The Battle of Rorke's Drift is still considered one of the greatest military victories ever at long odds, with British troops successfully defending their African mission against Zulu warriors outnumbering them by more than 25-to-1. The battle on January 22-23, 1879 in the British colony of Natal (South Africa) pitted 150 British defenders against as many as 4000 Zulu tribesmen. Earlier in the day, the Zulus had been victorious at the Battle of Islandlwana, when 20,000 Zulus overpowered a British force of 1800, killing 1300. It marked the beginning of the Anglo-Zulu War. The commanders at Rorke's Drift, Lieutenants John Chard and Gonville Bromhead decided against retreating in open territory, and they spent most of the day preparing their defenses. Of their 151 men, at least 39 were hospitalized, but many soon pitched in once the battle began late in the afternoon. The attacking Zulus were the reserve force at Islandlwana and had not fought earlier in the day. Their leader, Prince Dabulamanzi kaMpande, was the half-brother of the Zulu king, and he disobeyed orders by crossing the Buffalo River into British territory. Seeing the large Zulu force, nearly 400 native Natal troops who were being counted on to help defend the post fled to safety toward Helpmekaar. With barely 110 healthy men, Chard and Bromhead braced for the attack. The first assault by 600 Zulus--mostly carrying iklwa ("thrusting spears")--was repulsed in
... fierce hand to hand fighting. The British wall was too high for the Zulus to scale, so they resorted to crouching under the wall, trying to get hold of the defenders' rifles, slashing at British soldiers with assegai or firing their weapons through the wall. At places, they clambered over each others' bodies to drive the British off the walls, but were driven back.

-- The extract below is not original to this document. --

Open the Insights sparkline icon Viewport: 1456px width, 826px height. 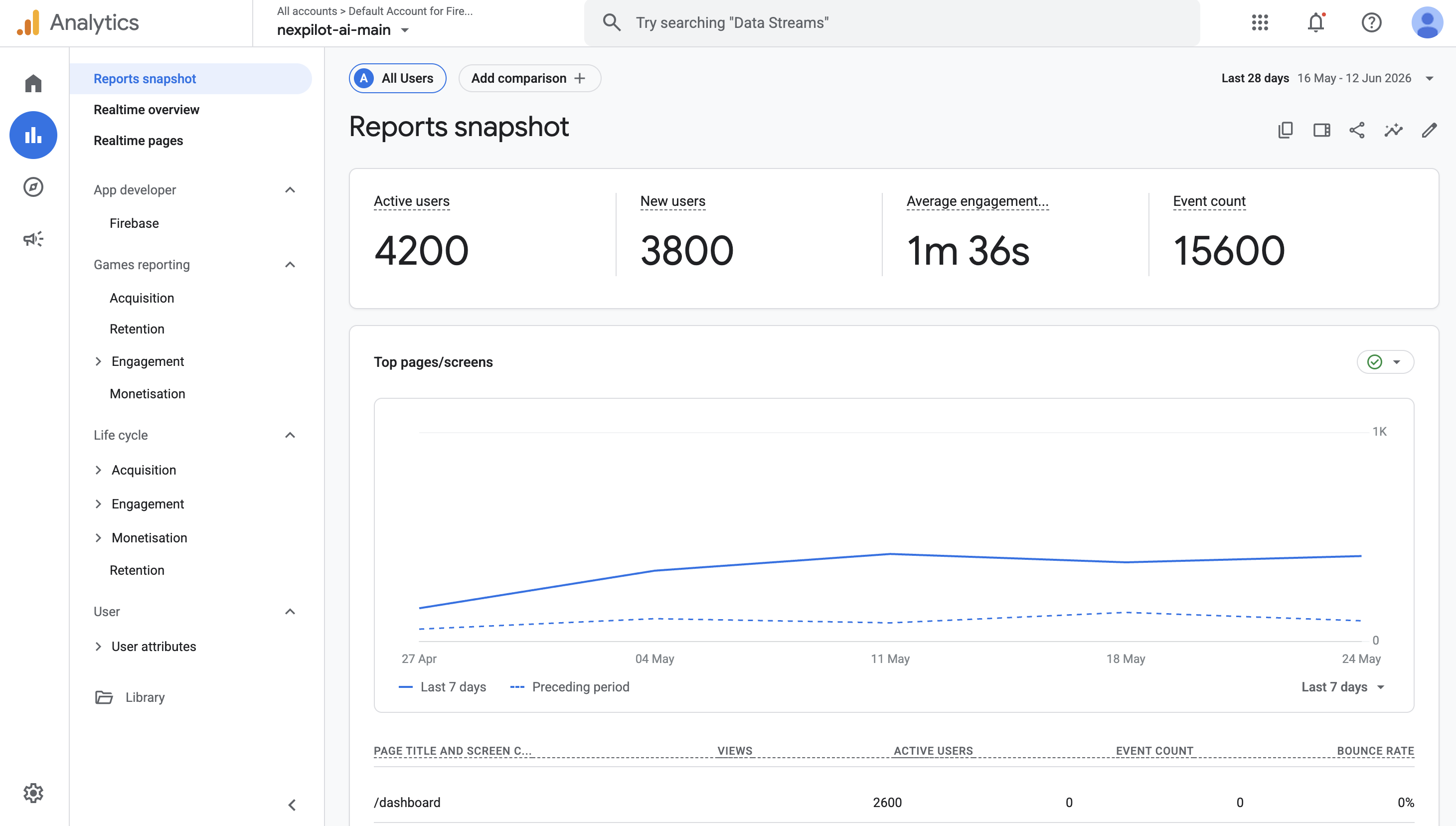click(x=1393, y=131)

The defenders' north wall was soon abandoned, and fighting took place inside and around the hospital, where the sick and wounded soldiers fought valiantly. Zulu attacks continued through the night as the British defense perimeter grew smaller. After 10 hours of fighting, "Virtually every man had some kind of wound." After firing nearly 20,000 rounds, the defenders were down to 900. But when dawn finally came, the Zulus were gone.

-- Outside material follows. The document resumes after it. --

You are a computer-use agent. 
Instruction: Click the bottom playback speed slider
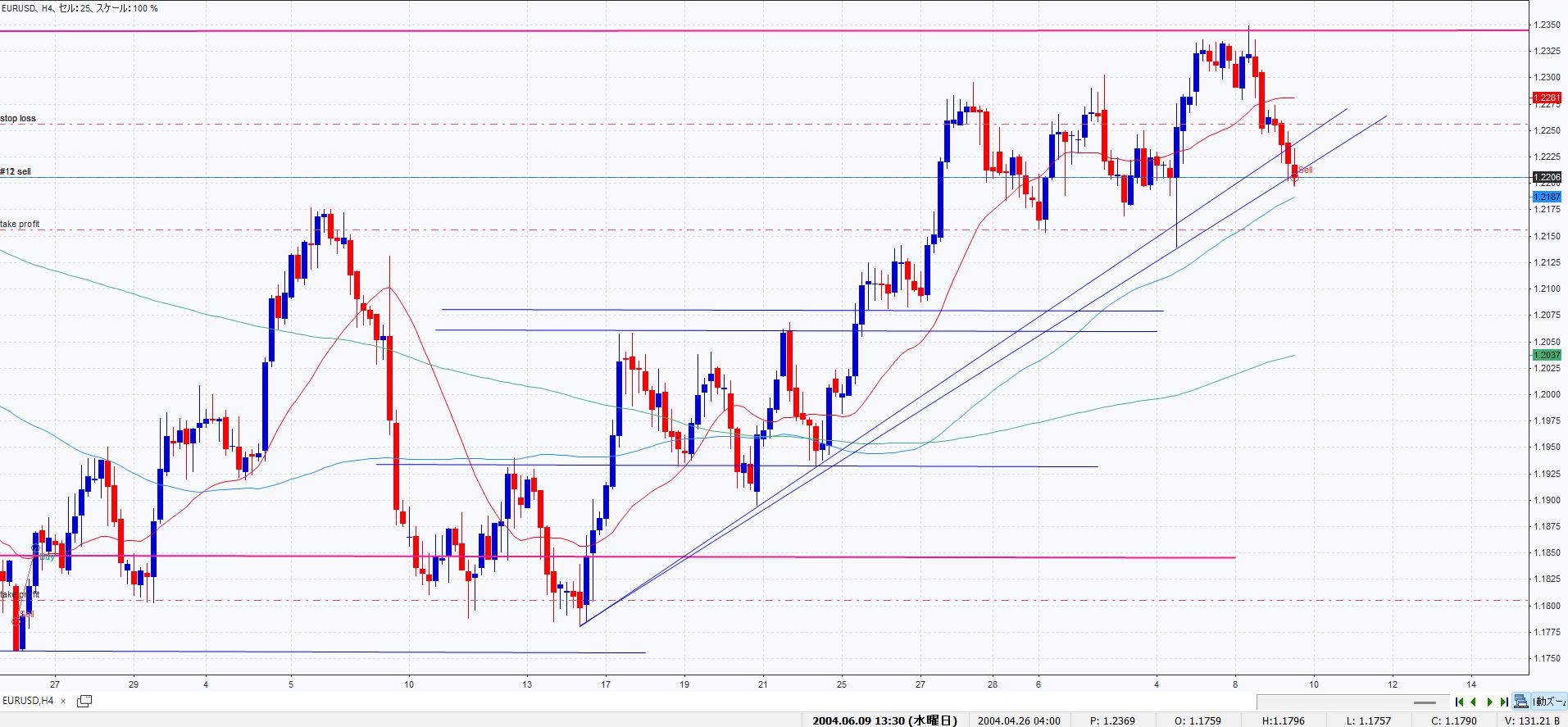pos(1425,702)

More than 350 Zulus bodies were buried in a mass grave by the victorious British troops, and about 850 were wounded. Chard's command suffered 17 dead. The defenders were honored with 11 Victoria Crosses,
... the most ever received in a single action by one regiment.
Chard and Bromhead were among the recipients. The battle was documented in the outstanding film, Zulu (1964), with a young Michael Caine playing Bromhead.